Total‌ ‌U.S.‌ ‌confirmed‌ ‌cases:‌ 43,134,601 (42,936,899)‌

Total‌ ‌U.S.‌ ‌deaths:‌ 690,918 (688,106)

Total‌ ‌global‌ ‌cases:‌ 232,495,646 (231,962,768)

Total‌ ‌global‌ ‌deaths:‌ 4,759,699 (4,750,658)‌

Pfizer reports positive data in tests on kids

Pfizer and BioNTech, two drug companies that partnered on a COVID-19 vaccine, are reporting positive results in clinical trials involving children under 12. The companies said they are close to submitting a request to the U.S. Food and Drug Administration (FDA) for Emergency Use Authorization (EUA).

Researchers reported a "robust" antibody response and "favorable" safety outcomes when the vaccine was administered to children between the ages of five and 11. In the trials, the children received two doses of the vaccine, the same as adults, but the doses were smaller.

The companies say the data has been shared with the FDA for the agency’s initial review. 

People with Moderna vaccination may not need booster

Federal health officials have cleared the way for millions of Americans who received the Pfizer vaccine to receive a booster. There is no such approval yet for people vaccinated with Moderna’s vaccine, and some researchers say such a shot for that group may be unnecessary.

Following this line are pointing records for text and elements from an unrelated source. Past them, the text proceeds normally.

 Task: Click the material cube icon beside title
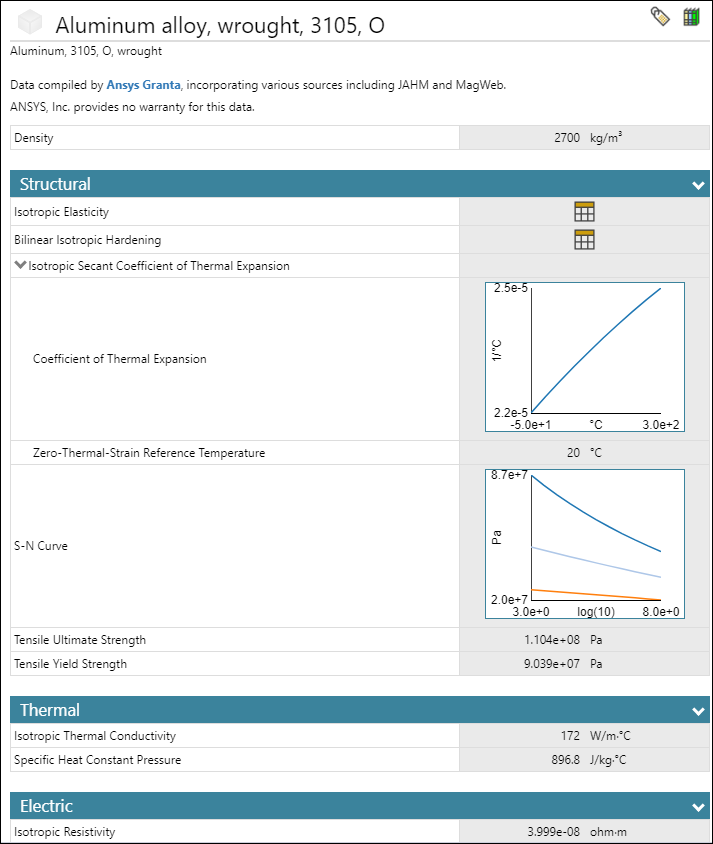tap(31, 23)
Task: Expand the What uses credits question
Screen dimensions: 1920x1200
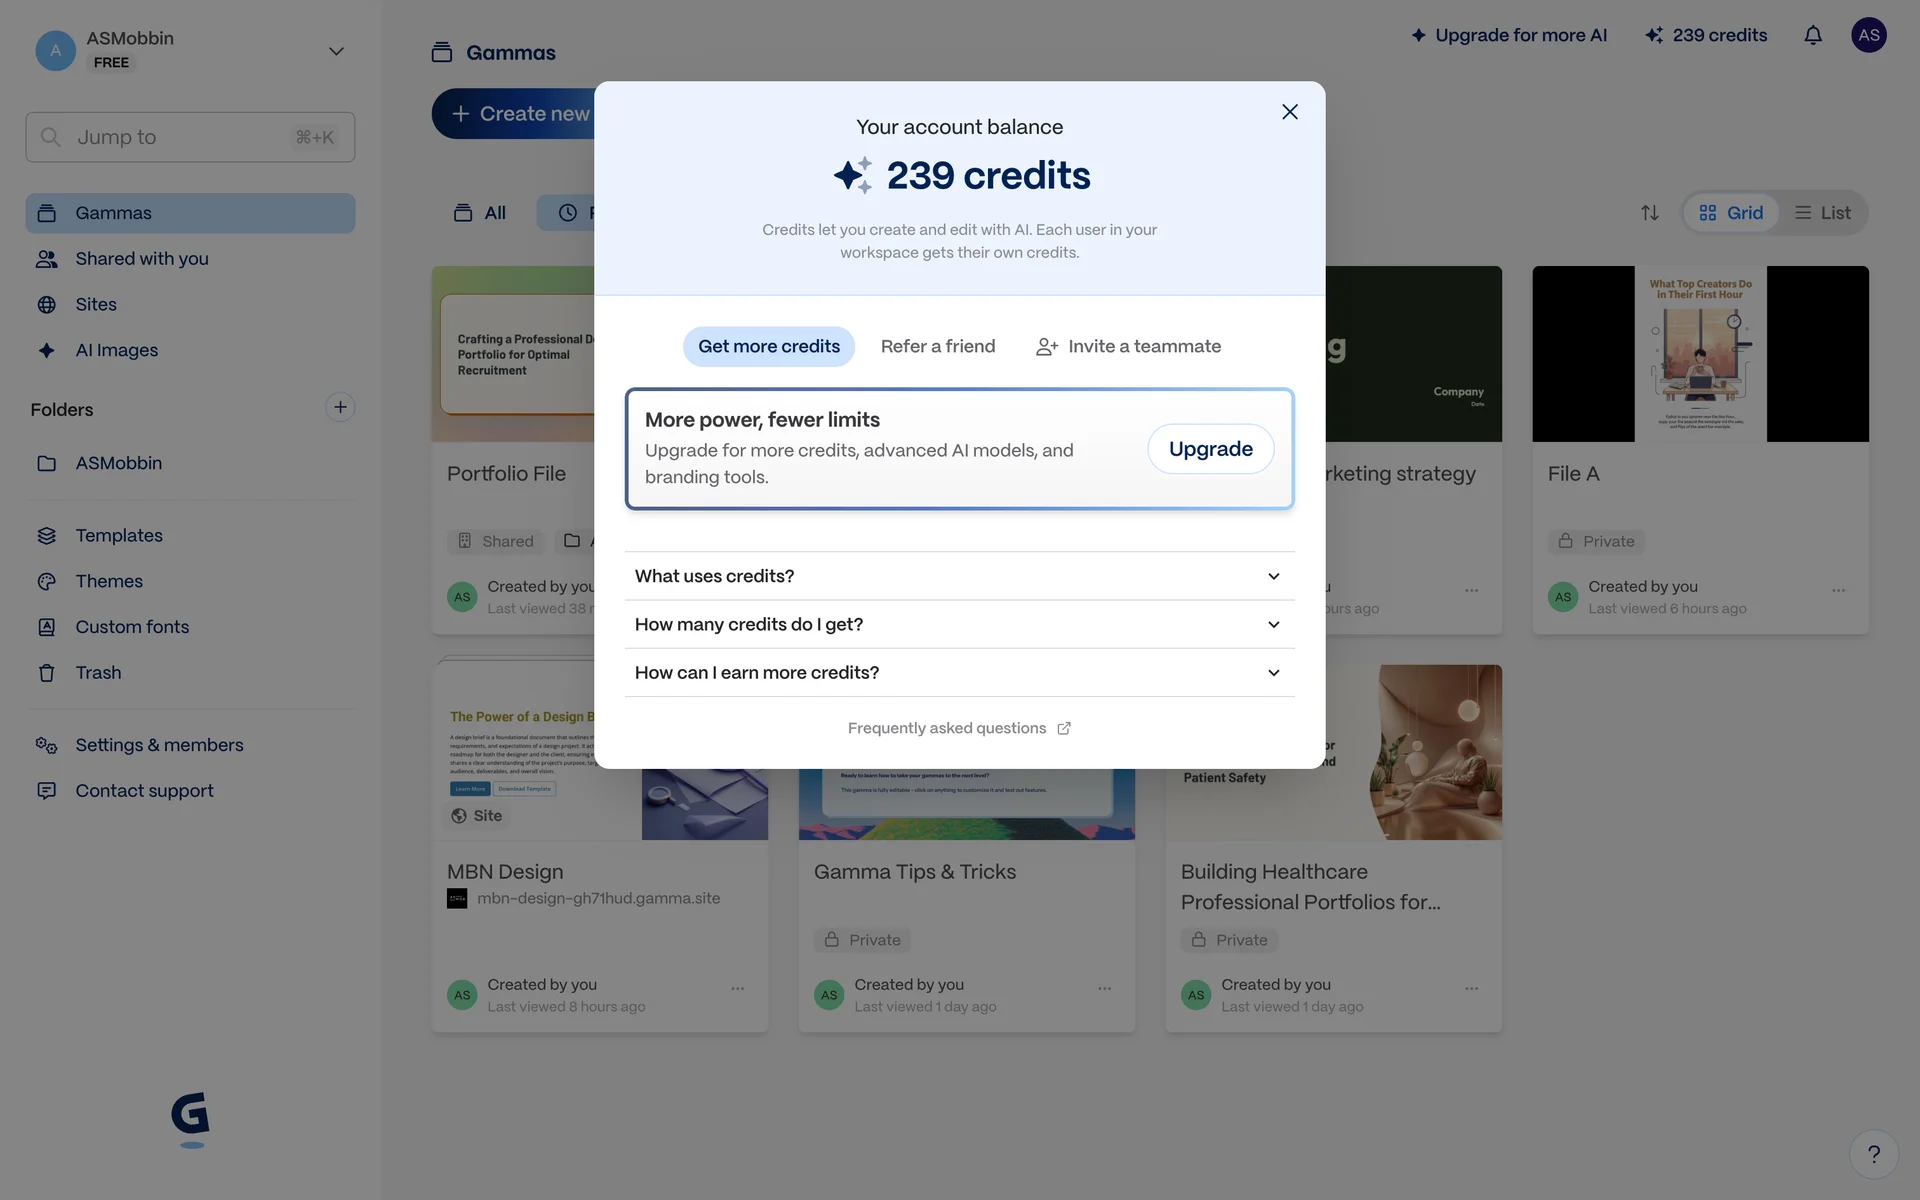Action: pyautogui.click(x=959, y=576)
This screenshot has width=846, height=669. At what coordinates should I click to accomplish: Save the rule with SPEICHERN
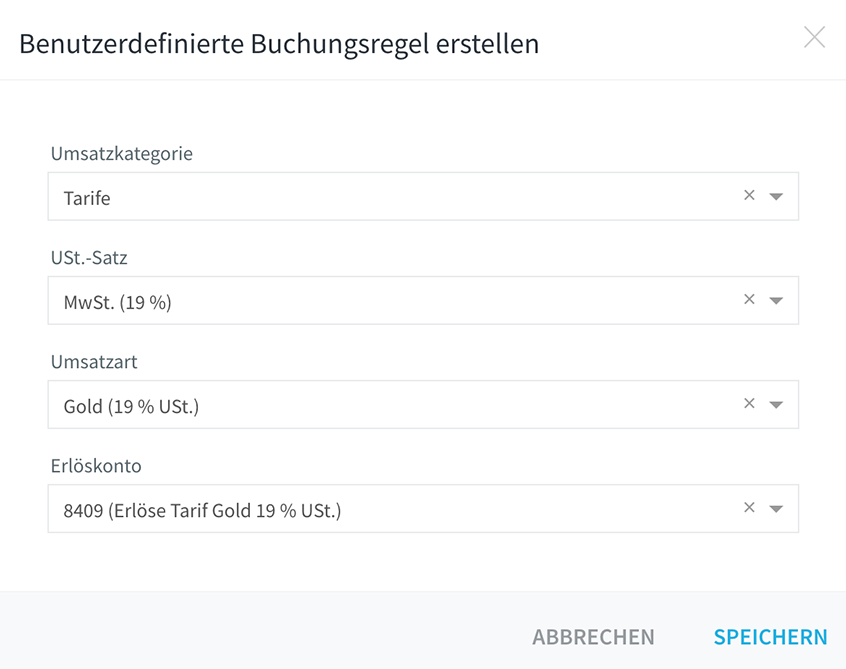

An analysis of data from the Centers for Disease Control and Prevention (CDC) shows that people who got Moderna's vaccine are less likely to be hospitalized than those who received a Pfizer or Johnson & Johnson vaccine.

A CDC study released in early September revealed similar results. It showed that people who got two shots of the Moderna vaccine reduced their chances of being admitted to a hospital by 92%.

Pfizer tests vaccination alternative

In addition to producing a vaccine, Pfizer says it may also have a solution for the millions of Americans who refuse to be vaccinated. The company is testing a pill that it believes will be effective in preventing and treating the virus.

Pfizer said it has begun mid- to late-stage trials of a drug that is designed to be taken after someone has been exposed to someone with COVID-19 or tested positive for the virus. The drug, PF-07321332, is designed to block the main enzyme that the coronavirus needs to grow.

“If successful, we believe this therapy could help stop the virus early – before it has had a chance to replicate extensively – potentially preventing symptomatic disease in those who have been exposed and inhibiting the onset of infection in others,” said Dr. Mikael Dolsten, Pfizer’s chief scientific officer.

Around the nation

  • Vermont: Vermont has seen its COVID-19 fortunes turned upside down. Through most of the pandemic, the state’s strict mitigation measures kept cases low. Now, all 14 counties in Vermont are identified by the CDC as having "high transmission" of the virus.

  • Oregon: COVID-19 cases declined sharply last week in Oregon. State health officials report that new cases of the virus fell 14.3% from week-over-week, led by a double-digit decline in Lane County. 

  • Mississippi: Mississippi has reclaimed the lead in COVID-19 deaths per capita. An analysis by the Mississippi Free Press found that the state has surpassed New Jersey in deaths from the virus and is one of the deadliest areas of the world when it comes to COVID-19 fatalities. At the same time, new cases have declined from their record high.

  • Ohio: State health officials are concerned about the rising number of illnesses affecting children. Dr. Amy Edwards, an infectious disease specialist at University Hospitals Rainbow Babies and Children’s Hospital, says a record number of kids are now being treated for the virus. The Ohio Hospital Association reports that 159 children were admitted over a six-day period.

  • Iowa: Cases of the virus are increasing in the state’s nursing homes. State officials say 29 facilities are dealing with outbreaks affecting 284 residents and staff. Federal health statistics show that 36% of Iowa nursing home employees are unvaccinated.